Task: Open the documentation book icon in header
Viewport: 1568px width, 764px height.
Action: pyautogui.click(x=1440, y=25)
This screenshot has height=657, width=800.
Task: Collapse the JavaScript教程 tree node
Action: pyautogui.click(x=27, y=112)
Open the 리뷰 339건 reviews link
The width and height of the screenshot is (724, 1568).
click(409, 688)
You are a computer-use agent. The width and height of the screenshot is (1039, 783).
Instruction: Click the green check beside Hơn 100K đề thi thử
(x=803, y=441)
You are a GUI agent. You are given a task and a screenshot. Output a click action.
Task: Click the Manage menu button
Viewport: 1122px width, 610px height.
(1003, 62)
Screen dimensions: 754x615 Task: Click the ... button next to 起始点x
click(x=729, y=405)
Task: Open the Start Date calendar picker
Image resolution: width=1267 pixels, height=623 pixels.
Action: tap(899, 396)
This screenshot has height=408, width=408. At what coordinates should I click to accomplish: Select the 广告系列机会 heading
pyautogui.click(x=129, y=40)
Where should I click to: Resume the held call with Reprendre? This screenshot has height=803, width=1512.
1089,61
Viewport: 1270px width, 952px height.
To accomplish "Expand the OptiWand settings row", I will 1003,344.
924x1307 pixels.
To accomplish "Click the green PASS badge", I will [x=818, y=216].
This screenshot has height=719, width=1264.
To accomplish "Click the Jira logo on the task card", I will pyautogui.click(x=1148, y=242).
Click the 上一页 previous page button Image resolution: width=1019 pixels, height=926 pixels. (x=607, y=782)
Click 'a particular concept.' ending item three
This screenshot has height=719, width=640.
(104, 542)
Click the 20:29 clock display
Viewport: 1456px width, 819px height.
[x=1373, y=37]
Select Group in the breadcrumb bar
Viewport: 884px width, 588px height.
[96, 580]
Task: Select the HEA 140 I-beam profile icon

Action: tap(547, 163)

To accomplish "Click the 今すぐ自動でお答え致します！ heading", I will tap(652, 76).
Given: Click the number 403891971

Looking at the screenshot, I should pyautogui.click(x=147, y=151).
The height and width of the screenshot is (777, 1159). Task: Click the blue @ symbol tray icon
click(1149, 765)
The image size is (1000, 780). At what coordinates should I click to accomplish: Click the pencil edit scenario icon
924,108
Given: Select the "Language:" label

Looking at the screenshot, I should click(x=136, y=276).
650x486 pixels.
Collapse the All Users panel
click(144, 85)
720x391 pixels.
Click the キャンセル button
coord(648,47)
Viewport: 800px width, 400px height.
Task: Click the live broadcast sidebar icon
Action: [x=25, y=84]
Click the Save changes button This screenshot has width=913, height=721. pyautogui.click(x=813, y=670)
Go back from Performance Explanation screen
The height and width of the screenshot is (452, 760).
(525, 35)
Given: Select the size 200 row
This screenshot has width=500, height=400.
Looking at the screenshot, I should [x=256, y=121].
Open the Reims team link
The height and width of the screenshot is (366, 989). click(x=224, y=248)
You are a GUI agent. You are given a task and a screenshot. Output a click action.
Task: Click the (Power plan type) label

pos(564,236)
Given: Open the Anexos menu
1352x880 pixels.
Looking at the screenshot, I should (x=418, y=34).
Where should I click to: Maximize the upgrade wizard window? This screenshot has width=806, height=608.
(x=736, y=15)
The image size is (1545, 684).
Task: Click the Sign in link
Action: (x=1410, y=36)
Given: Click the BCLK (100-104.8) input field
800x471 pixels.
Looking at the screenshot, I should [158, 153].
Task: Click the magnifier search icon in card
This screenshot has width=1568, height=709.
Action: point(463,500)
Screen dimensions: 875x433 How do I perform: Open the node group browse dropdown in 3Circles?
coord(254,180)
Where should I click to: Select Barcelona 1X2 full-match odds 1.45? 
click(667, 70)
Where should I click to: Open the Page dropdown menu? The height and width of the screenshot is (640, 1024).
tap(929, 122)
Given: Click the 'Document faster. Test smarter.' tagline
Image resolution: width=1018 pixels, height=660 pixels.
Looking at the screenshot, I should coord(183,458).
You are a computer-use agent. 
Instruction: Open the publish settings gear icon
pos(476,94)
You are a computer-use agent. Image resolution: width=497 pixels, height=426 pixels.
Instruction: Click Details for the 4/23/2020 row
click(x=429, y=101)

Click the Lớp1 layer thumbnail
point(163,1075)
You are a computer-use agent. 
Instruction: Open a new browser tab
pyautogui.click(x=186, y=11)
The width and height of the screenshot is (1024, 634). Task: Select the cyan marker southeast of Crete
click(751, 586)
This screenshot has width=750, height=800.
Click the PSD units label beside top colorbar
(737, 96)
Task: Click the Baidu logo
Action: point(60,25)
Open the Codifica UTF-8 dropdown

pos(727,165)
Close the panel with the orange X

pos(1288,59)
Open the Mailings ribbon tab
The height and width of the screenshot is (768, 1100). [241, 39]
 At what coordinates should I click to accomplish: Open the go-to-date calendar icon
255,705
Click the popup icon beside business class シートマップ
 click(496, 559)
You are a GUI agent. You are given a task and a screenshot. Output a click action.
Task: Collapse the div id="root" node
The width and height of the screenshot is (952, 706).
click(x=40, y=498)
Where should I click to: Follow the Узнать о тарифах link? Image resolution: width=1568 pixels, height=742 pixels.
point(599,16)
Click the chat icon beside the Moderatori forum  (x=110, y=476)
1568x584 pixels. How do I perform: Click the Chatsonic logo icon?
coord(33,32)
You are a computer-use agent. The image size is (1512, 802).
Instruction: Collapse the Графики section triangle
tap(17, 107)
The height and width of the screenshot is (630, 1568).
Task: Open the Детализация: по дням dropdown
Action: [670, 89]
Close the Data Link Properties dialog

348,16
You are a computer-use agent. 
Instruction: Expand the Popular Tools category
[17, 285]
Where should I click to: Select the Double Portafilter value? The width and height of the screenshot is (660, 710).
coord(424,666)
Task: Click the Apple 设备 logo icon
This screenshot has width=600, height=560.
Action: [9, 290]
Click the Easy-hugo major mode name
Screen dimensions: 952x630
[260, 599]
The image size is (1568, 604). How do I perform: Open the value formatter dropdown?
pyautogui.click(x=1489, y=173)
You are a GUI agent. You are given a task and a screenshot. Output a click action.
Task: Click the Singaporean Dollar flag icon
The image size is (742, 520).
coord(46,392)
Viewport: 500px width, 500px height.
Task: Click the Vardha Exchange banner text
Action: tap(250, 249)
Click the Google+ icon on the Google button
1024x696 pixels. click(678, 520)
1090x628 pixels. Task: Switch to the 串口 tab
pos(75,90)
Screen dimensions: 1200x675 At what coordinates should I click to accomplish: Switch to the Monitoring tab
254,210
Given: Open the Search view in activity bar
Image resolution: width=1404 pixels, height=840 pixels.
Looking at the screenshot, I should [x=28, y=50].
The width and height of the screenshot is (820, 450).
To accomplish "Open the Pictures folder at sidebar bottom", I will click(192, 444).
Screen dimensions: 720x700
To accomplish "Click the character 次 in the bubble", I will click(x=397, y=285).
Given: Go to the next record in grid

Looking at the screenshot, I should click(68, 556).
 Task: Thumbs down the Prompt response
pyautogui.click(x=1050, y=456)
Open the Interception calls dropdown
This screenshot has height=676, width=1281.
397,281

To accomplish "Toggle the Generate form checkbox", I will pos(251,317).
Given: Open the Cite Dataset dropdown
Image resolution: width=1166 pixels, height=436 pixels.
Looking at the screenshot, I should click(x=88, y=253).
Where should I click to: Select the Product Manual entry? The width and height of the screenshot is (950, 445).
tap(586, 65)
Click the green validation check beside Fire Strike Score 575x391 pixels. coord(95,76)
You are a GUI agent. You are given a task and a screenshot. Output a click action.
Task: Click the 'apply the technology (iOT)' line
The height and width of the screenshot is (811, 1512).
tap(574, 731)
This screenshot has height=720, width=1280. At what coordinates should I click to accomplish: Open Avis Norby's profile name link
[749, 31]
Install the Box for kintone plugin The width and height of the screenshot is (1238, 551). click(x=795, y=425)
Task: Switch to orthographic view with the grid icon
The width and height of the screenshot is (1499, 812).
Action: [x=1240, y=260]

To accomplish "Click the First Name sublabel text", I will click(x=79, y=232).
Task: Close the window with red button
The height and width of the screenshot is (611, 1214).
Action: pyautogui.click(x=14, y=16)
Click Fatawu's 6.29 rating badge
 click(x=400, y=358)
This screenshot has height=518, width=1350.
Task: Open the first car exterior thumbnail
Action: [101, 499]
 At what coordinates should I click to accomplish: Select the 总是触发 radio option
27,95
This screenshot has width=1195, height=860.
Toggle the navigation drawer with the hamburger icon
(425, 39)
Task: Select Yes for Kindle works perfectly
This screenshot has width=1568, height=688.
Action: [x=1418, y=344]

- Task to carry out: Where the word "card" appears in a line of the entries, copy that line.

- Completed task:
To accomplish "Click the Jira logo on the task card", I will pyautogui.click(x=1148, y=242).
Task: Click the magnifier search icon in card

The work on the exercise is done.